Does this type of behavior really get results for people? I roll with the punches on everything, when I encounter the daily crap in life I just shrug it off, so people that get their shorts in a bunch are a complete mystery to me.
I've tried everything from subtle hints to coaching to snide remarks and nothing seems to get through to him when I launch "you can catch more flies with honey" type discussions. He's retired which means he has plenty of time on his hands and each new day brings yet more drama. More perceived injustice, indignation, dissatisfaction....and it's always someone elses's fault, despite evidence to the contrary.
I am increasingly wondering if I really have room in my life for people like this. Anybody else subjected to adult temper tantrums? Coping suggestions needed please, I can't move for another month.
You can't change this person.
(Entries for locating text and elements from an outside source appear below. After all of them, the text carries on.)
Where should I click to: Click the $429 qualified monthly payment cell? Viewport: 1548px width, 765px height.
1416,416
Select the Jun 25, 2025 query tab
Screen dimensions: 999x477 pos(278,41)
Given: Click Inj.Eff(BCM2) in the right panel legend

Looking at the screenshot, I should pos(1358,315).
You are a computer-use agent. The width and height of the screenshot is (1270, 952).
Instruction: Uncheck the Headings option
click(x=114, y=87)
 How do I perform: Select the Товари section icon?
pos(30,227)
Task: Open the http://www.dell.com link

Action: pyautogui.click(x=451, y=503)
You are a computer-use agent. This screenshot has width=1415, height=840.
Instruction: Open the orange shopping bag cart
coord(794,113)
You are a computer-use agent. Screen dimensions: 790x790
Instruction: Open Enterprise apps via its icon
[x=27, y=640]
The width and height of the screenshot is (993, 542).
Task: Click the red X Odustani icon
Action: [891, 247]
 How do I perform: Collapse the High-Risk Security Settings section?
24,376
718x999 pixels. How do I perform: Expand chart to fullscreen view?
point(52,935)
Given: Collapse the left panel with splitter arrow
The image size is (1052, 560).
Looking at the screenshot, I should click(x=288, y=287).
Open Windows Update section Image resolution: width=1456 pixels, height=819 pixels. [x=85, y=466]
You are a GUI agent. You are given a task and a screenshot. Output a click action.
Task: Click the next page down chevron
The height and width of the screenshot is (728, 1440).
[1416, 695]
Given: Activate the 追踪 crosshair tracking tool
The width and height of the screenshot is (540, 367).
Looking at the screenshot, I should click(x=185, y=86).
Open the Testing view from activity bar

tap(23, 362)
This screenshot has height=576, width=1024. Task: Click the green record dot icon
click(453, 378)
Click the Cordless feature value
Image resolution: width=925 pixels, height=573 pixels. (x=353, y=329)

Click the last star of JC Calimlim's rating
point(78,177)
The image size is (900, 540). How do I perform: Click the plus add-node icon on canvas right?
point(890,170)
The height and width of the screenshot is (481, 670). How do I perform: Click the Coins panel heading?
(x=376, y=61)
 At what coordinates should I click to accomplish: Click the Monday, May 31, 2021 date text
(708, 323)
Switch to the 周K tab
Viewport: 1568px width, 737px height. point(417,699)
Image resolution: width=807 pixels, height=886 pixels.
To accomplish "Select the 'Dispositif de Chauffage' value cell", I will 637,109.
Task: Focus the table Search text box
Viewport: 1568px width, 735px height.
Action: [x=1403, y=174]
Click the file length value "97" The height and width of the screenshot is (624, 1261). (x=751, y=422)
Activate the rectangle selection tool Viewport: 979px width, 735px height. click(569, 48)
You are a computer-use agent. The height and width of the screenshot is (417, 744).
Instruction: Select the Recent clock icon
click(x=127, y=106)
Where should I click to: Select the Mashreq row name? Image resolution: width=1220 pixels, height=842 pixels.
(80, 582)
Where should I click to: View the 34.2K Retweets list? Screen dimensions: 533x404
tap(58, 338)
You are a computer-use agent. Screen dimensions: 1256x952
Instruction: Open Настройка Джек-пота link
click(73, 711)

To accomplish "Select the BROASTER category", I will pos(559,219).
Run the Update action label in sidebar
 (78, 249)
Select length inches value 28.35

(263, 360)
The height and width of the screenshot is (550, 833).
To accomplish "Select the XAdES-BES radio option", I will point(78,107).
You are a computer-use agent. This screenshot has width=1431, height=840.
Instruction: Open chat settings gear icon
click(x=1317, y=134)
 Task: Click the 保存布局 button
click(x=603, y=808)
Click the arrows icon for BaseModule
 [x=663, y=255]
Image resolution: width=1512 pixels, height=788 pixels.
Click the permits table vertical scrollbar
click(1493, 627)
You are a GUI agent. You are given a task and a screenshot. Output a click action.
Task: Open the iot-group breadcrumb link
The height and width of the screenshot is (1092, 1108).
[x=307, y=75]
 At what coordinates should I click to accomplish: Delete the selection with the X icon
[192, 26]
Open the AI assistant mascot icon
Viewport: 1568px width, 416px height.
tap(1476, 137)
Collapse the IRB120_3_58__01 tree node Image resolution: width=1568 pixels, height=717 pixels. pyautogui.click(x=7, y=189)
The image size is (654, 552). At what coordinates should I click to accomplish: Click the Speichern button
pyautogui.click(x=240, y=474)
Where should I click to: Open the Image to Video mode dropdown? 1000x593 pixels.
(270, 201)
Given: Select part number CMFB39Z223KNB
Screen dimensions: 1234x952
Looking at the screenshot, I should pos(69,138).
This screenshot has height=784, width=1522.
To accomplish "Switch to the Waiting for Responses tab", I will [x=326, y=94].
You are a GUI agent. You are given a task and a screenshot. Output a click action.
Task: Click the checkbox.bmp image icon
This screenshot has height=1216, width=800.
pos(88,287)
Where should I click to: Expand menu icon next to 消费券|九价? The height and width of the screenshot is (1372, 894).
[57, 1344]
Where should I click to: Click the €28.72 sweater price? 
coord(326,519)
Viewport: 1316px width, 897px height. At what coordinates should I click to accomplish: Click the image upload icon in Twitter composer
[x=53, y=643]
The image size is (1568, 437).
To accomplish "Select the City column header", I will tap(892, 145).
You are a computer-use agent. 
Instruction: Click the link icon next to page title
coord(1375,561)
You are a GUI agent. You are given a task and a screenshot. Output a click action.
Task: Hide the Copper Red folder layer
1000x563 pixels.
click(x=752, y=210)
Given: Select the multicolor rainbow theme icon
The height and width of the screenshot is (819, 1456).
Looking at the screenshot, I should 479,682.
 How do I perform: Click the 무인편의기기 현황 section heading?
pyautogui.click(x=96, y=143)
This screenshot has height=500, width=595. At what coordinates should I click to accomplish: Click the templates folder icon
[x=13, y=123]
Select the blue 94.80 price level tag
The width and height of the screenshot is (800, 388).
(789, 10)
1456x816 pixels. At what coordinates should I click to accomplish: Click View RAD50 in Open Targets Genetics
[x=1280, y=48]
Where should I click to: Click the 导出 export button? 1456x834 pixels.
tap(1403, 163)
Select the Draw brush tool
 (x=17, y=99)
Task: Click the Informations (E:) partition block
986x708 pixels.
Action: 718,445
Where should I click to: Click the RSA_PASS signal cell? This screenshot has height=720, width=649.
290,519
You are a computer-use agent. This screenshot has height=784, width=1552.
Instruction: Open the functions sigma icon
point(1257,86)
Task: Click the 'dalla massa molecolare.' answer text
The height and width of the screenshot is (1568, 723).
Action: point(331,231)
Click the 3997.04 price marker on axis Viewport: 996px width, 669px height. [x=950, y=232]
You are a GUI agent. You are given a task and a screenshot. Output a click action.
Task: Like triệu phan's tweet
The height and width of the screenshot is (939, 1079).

In my experience people stop changing in their thirties, although I am sure there are exceptions. He's set in his ways.
In terms of coping for another month, I'd suggest staying out of the house as much as you can. If you are in the house for an extended period, try staying in your room. I know the latter is hard. I'd just stay away.
There isn't any use in trying to change the way this guy interacts with you or anyone else. You will have to do the changing. So, change by giving him as wide a berth as possible.
put the earbuds in your ear and ignore him,,,,if he asks, tell him he reminds you of the grinch and and old man where you grew up,,,that was old and miserable,,,,he died alone in his house and no one noticed for 4 months,,because no one wanted to be around him..
I'm not being a wiseass or anything but what exactly is a "housemate"? Are the related to you or just a fellow tenant? Why not just get a place of your own?